Si de très énergiques mesures ne sont pas prises immédiatement, l'éléphant d'Afrique pourrait avoir disparu à l'état sauvage d'ici une à deux décennies, ont admis les experts réunis lundi au Botswana pour tenter de sauver cet emblématique géant.
"Dans cinq ans, il sera peut-être trop tard pour sauver cet animal magnifique", a déclaré devant des délégués d'une vingtaine d'ONG et d'autant de gouvernements Dune Ives, chercheuse à la fondation Vulcan, venue présenter les résultats des derniers recensements d'éléphants.

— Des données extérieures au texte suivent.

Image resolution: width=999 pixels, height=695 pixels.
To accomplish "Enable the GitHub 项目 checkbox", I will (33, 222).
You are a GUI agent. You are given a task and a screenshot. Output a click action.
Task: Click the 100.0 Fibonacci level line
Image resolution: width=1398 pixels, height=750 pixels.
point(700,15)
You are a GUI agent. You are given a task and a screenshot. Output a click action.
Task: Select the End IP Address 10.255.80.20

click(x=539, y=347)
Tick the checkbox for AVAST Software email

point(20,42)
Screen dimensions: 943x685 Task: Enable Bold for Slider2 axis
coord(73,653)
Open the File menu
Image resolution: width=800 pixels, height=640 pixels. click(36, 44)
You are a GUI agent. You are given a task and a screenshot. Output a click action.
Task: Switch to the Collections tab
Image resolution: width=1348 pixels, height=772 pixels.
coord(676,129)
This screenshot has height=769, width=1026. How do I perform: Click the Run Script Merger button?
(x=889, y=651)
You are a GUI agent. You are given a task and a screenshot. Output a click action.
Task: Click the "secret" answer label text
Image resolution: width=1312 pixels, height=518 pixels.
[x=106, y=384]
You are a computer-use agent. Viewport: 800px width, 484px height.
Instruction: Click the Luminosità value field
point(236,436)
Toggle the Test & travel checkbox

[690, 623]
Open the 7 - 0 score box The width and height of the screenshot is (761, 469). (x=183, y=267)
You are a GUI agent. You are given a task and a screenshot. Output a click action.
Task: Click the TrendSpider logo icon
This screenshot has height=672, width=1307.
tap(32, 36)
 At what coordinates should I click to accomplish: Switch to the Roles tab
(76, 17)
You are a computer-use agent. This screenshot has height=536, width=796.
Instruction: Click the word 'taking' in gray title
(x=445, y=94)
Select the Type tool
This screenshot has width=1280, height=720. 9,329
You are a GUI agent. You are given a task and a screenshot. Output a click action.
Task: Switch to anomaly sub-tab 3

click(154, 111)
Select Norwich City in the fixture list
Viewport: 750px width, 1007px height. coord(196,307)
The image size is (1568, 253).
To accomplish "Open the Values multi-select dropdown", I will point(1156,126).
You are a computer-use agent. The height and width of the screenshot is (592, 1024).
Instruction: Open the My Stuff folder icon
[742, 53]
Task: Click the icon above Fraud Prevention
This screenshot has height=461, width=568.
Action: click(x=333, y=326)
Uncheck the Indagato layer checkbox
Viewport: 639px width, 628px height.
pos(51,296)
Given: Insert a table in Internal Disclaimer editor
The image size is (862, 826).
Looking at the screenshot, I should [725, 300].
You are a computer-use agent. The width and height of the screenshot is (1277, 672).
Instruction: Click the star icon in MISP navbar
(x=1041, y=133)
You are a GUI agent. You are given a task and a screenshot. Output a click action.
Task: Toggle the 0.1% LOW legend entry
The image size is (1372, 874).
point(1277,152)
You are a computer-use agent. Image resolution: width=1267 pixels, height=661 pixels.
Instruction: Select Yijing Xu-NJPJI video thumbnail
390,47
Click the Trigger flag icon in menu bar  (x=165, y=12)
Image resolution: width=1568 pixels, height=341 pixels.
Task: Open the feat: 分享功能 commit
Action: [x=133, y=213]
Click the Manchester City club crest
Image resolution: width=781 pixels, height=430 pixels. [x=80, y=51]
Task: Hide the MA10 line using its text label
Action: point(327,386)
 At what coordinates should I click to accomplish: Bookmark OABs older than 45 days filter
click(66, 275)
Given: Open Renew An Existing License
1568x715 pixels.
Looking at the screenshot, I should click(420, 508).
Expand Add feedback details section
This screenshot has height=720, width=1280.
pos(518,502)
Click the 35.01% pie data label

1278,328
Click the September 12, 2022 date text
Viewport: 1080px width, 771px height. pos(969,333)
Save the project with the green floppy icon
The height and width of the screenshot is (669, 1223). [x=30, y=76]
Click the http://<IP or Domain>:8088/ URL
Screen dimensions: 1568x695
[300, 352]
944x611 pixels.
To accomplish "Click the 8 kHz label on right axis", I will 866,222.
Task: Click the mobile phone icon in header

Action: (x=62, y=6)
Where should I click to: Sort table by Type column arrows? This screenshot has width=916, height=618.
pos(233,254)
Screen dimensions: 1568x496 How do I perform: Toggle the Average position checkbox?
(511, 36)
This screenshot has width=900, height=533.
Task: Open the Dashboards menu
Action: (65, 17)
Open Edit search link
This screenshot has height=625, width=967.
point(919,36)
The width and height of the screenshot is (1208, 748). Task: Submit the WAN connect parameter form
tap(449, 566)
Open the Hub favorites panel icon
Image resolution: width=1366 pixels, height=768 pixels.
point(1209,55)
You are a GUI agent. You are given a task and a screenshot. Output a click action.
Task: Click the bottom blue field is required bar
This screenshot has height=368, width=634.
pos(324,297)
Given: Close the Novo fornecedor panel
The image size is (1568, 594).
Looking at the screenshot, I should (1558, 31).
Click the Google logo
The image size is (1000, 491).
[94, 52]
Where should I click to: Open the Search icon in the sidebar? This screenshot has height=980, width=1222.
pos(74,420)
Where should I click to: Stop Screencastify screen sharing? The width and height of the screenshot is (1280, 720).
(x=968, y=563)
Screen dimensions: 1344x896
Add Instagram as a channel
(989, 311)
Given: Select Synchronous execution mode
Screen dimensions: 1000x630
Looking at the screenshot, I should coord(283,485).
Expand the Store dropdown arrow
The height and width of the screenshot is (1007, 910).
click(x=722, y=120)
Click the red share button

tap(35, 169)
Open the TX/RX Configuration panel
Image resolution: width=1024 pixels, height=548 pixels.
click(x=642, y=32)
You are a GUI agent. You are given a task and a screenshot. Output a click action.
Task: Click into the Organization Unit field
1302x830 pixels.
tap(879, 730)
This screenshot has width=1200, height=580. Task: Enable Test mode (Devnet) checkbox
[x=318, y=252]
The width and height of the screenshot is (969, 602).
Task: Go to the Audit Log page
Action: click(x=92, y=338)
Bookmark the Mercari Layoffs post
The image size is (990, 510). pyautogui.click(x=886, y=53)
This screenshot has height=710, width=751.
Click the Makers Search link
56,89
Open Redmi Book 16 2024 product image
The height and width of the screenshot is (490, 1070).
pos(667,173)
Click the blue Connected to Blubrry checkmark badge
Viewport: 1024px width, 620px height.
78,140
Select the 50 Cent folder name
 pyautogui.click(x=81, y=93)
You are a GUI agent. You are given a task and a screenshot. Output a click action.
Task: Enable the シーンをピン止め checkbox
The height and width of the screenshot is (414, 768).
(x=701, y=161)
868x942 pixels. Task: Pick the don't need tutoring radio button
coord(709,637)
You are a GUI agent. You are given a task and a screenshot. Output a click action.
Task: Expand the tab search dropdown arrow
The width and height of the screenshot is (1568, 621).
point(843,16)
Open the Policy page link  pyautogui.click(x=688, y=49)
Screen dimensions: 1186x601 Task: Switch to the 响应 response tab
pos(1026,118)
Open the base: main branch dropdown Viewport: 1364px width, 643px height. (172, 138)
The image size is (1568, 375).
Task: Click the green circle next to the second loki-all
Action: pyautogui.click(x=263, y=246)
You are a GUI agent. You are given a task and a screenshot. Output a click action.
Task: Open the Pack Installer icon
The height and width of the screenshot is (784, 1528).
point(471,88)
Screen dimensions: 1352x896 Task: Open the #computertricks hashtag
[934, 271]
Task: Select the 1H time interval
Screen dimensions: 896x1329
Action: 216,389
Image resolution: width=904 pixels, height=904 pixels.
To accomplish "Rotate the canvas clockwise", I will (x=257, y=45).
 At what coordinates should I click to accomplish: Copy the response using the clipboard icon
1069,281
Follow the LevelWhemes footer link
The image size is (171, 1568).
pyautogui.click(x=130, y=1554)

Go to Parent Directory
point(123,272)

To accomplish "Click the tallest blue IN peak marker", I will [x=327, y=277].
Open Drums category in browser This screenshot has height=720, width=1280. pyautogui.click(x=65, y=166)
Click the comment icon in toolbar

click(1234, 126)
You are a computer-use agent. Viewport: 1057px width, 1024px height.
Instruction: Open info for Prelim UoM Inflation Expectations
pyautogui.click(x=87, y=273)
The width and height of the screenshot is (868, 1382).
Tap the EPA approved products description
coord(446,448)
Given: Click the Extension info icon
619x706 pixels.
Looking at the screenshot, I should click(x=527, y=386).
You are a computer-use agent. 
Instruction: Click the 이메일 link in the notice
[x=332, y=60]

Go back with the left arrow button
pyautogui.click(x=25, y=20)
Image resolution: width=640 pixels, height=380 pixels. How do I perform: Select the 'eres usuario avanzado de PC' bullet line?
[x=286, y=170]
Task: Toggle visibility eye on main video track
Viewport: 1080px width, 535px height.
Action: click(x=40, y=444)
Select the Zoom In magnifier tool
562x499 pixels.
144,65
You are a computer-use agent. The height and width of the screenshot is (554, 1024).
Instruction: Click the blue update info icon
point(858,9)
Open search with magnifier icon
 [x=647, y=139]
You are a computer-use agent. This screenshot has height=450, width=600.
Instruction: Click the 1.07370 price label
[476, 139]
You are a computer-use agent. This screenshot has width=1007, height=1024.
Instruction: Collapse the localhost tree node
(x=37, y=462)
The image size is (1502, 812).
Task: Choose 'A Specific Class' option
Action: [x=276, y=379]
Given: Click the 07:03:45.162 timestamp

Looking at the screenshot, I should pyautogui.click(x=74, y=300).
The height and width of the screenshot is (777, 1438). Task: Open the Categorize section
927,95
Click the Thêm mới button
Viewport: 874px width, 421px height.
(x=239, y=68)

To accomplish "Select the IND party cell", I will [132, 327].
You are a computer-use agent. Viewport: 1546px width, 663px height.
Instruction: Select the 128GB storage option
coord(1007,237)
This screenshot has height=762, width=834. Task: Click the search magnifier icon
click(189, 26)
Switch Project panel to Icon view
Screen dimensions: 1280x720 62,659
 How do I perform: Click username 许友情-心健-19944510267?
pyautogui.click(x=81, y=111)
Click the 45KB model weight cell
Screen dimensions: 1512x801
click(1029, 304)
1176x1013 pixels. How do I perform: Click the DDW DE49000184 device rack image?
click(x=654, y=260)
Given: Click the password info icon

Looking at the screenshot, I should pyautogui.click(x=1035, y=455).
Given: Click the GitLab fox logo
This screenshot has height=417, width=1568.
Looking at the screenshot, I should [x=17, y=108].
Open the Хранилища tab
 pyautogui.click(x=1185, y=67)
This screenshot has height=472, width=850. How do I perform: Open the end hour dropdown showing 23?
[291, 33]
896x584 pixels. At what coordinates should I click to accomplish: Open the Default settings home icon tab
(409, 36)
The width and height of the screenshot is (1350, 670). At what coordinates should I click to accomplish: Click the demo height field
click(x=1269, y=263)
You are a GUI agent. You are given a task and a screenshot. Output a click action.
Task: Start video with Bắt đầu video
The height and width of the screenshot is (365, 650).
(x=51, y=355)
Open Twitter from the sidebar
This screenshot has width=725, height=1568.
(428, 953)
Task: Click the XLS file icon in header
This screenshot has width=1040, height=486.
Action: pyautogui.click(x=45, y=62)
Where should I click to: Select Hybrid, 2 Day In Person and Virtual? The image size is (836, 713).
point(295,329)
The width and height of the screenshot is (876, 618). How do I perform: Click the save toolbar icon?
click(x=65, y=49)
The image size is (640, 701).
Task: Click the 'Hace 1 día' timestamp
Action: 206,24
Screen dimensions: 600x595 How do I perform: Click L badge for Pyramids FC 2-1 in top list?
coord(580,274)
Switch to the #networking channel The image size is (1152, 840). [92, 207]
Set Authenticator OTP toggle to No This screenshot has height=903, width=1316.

"Cette espèce, a-t-elle martelé, risque l'extinction dans le courant de notre vie si la tendance n'est pas inversée. () D'ici une à deux décennies".
Le comptage des éléphants sur un continent gigantesque n'est pas une science exacte, mais il restait 470.000 individus à l'état sauvage en 2013, selon les chiffres retenus à la conférence de Kasane. Contre 550.000 en 2006.
Au rythme de 25 à 30.000 animaux abattus par an, la mortalité surpasse désormais le taux de natalité de cet animal, qui n'a qu'un petit à la fois, après une gestation de 21 mois.
Autrement dit, si la tendance se poursuit, l'éléphant d'Afrique est condamné à mort.
Le déclin est déjà particulièrement net en Afrique de l'Est, au Kenya et en Tanzanie.
Des cartes des "routes de l'ivoire", élaborées par l'association TRAFFIC -- spécialisée dans la traque des exportations illégales d'espèces menacées -- montrent d'ailleurs clairement que c'est par les ports ou aéroports kenyans et tanzaniens que la plus grande partie de l'ivoire de contrebande quitte l'Afrique.
"L'or blanc" transite généralement par la Malaisie, le Vietnam, les Philippines ou Hong-Kong, avant de gagner ses destinations finales, la Chine essentiellement, et la Thaïlande.
Là, les défenses d'éléphants abattus deviennent des bijoux, des objets d'arts ou des sculptures, très prisées des riches Asiatiques.
Pour produire ne serait-ce que 250.000 bracelets d'ivoire, a noté Tom Milliken, le représentant de TRAFFIC à la conférence, il faut plus de 11 tonnes d'ivoire, soit environ 110 éléphants.
Lutte contre la corruption
"L'objectif de cette conférence est d'obtenir des engagements au plus haut niveau politique pour protéger effectivement les éléphants et réduire de façon significative le rythme du massacre", a déclaré en ouverture des débats Elias Magosi, représentant le ministère Botswanais de l'Environnement.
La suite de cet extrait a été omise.